Kemal Kılıçdaroğlu, bilmediği, üstelik bilmediğini de bilmediği konularda atıp tutuyor, tarihten “hükümler” çıkarıyor, totolojinin dibini buluyor... “Ben ne yetersiz, ne bilgisiz, ne cahil bir adammışım” diyeceğine, bir de tutup “Efendim, yakın tarihimizi bilmiyoruz, yakın tarihimizi öğrenelim!” diye ahkâm kesiyor.
Fatih Altaylı diyemiyor ki, “Sen yakın tarihimizi biliyorsun da, ne oluyor? Çift taraflı ajan, silah tüccarı ve savaş spekülatörü Parvus Efendi’yi ‘Türk büyüğü’ sanıyorsun.”
Kemal Kılıçdaroğlu, “Terör konusunda ciddi bir mücadele olursa, devletin güvenlik güçlerinin önlerindeki engeller kaldırılırsa akılcı bir politikayla terör bitirilebilir. Muhalefet olarak her desteği vermeye hazırız. Burada Ortadoğu’da IŞİD konusunda El Nusra konusunda Türkiye’nin arasına çok net mesafe koyması lazım.”
Fatih Altaylı diyemiyor ki, “Terörle mücadelede güvenlik güçlerinin önünde hangi engeller var? Bugüne kadar verilen mücadelede ne tür ciddiyetsizlikler saptadın? IŞİD’den, El Nusra’dan söz ediyorsun da, neden FETÖ’yü, PKK’yı, DHKP-C’yi hiç anmıyorsun?”
Terörle mücadelede her türlü desteği vermeye hazır Kılıçdaroğlu’nun, hatırladığımız kadarıyla, “Bu işi parlamento zemininde çözelim” diye bir açıklaması vardı.
İş parlamentoya taşındığında, utanmadan yan çizdi.
Bir adamı da çıktı, “Ahan da Oslo belgeleri... Bunlar terör örgütüyle müzakere yürütüyor, çözüm getirecekler” diye FETÖ avukatlığına soyundu.
Kemal Kılıçdaroğlu, “IŞİD’e bunlar destek verdi. Önce IŞİD’e destek verdiler. 70 ilden IŞİD’e militanlar katıldı. Bir ilden IŞİD’e militan gidiyorsa taban tutmuş demektir. Buralarda tedaviler edildi. El Nusra’ya silah gönderdiler” diyor.
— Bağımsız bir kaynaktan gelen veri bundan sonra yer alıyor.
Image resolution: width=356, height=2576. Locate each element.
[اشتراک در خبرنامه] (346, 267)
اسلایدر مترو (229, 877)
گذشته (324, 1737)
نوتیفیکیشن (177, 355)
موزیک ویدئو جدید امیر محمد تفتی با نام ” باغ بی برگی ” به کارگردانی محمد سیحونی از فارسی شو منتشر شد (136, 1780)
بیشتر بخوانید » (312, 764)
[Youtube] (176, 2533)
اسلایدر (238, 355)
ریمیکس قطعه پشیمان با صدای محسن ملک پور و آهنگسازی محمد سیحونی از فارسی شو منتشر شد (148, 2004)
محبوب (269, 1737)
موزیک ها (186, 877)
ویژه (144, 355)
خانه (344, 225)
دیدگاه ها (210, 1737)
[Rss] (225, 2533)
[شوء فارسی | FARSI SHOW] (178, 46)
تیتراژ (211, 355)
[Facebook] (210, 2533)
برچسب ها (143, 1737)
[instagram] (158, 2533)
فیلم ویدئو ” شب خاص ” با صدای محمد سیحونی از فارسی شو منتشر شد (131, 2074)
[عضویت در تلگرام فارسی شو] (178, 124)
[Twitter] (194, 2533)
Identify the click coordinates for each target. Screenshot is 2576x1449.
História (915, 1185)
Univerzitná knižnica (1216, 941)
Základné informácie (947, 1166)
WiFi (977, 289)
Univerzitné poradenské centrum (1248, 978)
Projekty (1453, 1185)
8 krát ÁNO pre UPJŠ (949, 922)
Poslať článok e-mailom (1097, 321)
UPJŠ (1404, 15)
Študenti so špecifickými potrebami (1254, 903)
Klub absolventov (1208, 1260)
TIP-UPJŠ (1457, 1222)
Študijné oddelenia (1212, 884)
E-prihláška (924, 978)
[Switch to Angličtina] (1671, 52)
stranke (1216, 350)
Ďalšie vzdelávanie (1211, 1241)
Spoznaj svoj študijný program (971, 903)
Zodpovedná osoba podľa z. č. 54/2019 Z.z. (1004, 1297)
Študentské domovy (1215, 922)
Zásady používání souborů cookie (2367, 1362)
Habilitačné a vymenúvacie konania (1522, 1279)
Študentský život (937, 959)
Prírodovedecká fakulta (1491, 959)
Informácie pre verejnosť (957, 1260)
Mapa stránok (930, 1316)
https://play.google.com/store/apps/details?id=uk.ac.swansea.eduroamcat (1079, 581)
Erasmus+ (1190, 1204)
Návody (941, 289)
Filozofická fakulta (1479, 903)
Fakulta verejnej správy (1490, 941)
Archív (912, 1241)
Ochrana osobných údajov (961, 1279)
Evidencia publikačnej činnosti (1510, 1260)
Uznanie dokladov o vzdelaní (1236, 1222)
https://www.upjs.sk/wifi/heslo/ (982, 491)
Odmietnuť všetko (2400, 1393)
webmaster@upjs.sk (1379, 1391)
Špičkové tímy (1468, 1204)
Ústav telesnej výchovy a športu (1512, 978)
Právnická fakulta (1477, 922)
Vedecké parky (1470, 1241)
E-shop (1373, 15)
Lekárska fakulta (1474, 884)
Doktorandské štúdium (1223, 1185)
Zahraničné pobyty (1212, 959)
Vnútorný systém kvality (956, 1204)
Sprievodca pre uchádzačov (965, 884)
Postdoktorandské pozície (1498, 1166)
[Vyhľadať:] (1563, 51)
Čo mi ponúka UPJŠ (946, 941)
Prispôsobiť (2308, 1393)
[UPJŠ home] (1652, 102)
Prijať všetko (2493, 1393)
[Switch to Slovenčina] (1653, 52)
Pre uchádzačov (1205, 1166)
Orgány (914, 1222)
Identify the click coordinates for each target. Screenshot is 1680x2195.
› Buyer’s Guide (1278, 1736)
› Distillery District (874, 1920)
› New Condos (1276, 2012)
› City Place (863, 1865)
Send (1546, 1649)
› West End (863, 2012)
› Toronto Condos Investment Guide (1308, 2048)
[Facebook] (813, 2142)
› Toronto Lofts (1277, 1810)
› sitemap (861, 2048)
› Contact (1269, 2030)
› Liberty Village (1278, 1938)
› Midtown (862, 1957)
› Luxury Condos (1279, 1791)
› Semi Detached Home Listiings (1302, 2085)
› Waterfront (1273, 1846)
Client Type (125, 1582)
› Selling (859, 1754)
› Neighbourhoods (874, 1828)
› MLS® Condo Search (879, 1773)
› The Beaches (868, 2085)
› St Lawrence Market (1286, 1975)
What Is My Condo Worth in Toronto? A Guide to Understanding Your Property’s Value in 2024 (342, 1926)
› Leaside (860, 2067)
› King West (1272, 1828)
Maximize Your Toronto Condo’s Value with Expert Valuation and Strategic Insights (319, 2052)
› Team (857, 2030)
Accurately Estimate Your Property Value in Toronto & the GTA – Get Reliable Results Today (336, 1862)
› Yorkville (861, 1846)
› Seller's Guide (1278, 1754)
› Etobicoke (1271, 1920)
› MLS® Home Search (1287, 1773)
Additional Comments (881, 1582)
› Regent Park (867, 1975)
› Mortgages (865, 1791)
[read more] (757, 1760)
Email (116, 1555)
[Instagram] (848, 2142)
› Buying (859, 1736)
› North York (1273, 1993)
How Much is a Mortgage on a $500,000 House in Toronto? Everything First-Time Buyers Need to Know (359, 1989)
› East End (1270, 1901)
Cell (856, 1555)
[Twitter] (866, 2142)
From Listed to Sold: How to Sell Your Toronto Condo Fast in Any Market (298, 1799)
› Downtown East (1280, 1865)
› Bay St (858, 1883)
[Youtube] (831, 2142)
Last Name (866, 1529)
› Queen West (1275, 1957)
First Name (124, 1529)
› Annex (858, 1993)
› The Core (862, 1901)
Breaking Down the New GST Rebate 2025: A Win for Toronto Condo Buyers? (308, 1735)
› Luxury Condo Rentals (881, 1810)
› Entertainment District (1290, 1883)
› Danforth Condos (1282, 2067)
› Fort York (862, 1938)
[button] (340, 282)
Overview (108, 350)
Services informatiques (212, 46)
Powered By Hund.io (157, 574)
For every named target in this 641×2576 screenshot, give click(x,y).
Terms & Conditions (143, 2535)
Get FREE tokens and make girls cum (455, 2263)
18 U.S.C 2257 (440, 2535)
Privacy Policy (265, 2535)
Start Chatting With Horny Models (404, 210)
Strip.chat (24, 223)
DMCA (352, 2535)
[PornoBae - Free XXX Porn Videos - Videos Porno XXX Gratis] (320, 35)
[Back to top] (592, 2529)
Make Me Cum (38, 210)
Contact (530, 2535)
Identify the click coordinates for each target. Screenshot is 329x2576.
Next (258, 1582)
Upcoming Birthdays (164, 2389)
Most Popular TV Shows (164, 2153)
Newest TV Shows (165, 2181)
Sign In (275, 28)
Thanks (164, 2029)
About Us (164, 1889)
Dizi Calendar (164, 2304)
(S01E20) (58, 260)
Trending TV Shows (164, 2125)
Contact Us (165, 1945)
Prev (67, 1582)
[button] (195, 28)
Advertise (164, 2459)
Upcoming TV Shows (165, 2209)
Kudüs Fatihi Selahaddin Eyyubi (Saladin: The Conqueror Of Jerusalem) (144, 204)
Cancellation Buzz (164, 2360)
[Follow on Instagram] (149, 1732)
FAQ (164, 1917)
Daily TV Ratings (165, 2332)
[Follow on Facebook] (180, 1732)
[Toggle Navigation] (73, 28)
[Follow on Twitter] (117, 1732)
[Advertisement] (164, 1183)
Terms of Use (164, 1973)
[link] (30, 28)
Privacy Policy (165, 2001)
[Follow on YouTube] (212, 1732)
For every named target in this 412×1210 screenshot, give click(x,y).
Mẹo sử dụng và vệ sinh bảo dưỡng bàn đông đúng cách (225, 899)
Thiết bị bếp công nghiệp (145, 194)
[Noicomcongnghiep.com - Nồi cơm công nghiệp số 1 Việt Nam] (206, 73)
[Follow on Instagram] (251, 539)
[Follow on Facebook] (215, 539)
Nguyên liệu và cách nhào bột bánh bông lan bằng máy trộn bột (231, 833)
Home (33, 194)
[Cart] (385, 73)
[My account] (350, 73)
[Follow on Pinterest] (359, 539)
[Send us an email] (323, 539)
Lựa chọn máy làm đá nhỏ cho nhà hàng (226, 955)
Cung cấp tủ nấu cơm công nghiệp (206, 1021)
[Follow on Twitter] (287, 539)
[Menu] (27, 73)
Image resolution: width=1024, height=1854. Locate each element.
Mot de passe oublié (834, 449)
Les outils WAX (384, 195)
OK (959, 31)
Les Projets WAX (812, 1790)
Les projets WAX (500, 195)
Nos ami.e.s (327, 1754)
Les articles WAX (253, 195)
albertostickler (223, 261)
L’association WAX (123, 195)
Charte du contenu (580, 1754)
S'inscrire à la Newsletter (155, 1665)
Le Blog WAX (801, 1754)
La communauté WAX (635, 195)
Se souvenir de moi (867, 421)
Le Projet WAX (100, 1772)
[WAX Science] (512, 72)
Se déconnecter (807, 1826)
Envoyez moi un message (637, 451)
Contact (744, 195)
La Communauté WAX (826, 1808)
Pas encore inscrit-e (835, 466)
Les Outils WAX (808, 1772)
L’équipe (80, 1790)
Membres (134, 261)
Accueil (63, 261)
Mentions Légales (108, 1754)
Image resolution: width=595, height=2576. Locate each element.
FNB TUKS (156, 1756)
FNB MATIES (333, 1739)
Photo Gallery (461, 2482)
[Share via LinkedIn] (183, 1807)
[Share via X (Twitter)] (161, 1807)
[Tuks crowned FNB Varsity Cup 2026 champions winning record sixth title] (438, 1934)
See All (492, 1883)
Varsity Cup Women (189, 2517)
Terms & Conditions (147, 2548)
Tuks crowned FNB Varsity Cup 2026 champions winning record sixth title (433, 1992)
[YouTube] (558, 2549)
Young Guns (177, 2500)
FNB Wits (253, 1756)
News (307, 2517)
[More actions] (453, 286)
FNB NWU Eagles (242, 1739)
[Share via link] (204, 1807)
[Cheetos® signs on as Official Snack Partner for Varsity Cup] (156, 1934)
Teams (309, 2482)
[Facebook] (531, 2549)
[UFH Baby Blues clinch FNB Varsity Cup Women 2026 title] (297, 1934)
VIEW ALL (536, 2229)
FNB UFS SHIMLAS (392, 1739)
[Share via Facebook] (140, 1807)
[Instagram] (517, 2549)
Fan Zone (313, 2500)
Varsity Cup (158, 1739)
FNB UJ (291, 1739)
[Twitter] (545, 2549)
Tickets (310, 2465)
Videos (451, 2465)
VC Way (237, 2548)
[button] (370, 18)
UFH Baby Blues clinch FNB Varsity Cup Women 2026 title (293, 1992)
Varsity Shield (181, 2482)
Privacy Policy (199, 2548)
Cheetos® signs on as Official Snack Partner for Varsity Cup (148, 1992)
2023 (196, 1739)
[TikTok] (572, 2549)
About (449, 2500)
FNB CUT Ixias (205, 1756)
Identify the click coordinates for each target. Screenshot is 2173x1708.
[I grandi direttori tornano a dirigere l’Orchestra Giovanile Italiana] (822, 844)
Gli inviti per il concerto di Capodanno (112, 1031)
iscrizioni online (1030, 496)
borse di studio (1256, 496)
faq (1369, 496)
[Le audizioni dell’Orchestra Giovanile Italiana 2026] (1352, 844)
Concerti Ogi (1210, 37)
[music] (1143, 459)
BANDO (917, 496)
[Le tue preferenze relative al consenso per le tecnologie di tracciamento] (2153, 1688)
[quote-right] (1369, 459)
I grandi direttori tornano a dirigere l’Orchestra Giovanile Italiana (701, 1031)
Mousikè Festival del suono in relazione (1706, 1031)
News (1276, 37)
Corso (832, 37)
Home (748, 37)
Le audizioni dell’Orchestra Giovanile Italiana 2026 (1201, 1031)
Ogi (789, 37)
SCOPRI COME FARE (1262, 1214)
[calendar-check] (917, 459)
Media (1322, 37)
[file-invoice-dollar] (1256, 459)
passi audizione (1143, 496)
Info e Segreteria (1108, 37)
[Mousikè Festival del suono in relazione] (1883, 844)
Koskoca adam, bunları söylerken hiç utanmıyor.
Fatih Altaylı diyemiyor ki, “Bunların IŞİD’e silah gönderdiğine dair bir kanıtın var mı? Ayrıca IŞİD’e katılımda Türkiye sonlarda geliyor. Bu istatistiği nereden aldın?”
Elbette kanıtı yok... Elbette elinde bir istatistik yok...
Sırf Türkiye aleyhinde konuşmalar yapsın diye ülke ülke dolaştırılıp rozetlere, madalyalara, ödüllere boğulan ve Cumhurbaşkanlığı saraylarının biricik soytarısı haline getirilen bir gazeteci, Cumhuriyet savcısının sorusu üzerine, “Türkiye’nin IŞİD’e silah gönderdiğine dair bir kanıtım yok” demişti.
Kılıçdaroğlu hâlâ bu rezil tezviratı dolaştırıyor. Gözümüzün içine baka baka yalan söylüyor, yalan söylediği için de yüzü hiç kızarmıyor.
Bir şey daha söylüyor Kılıçdaroğlu... “Beni yandaş kanallara çıkarmıyorlar. Korkuyorlar...” diyor.
Başta Turgay Güler olmak üzere, Ülke TV’deki program ortaklarımla birlikte defalarca çağrı yaptık... Gürsel Tekin’i aracı koyduk. Hatta Gürsel Tekin’den söz aldık.
Kılıçdaroğlu davetimize icabet etmedi.
İşbu yazı bir çağrı olsun...
Gelsin.
Bildiği bütün yalanları, bir de gözümüzün içine bakarak tekrarlasın.
Madem korkuyoruz... Korktuğumuz şeyi başımıza getirsin!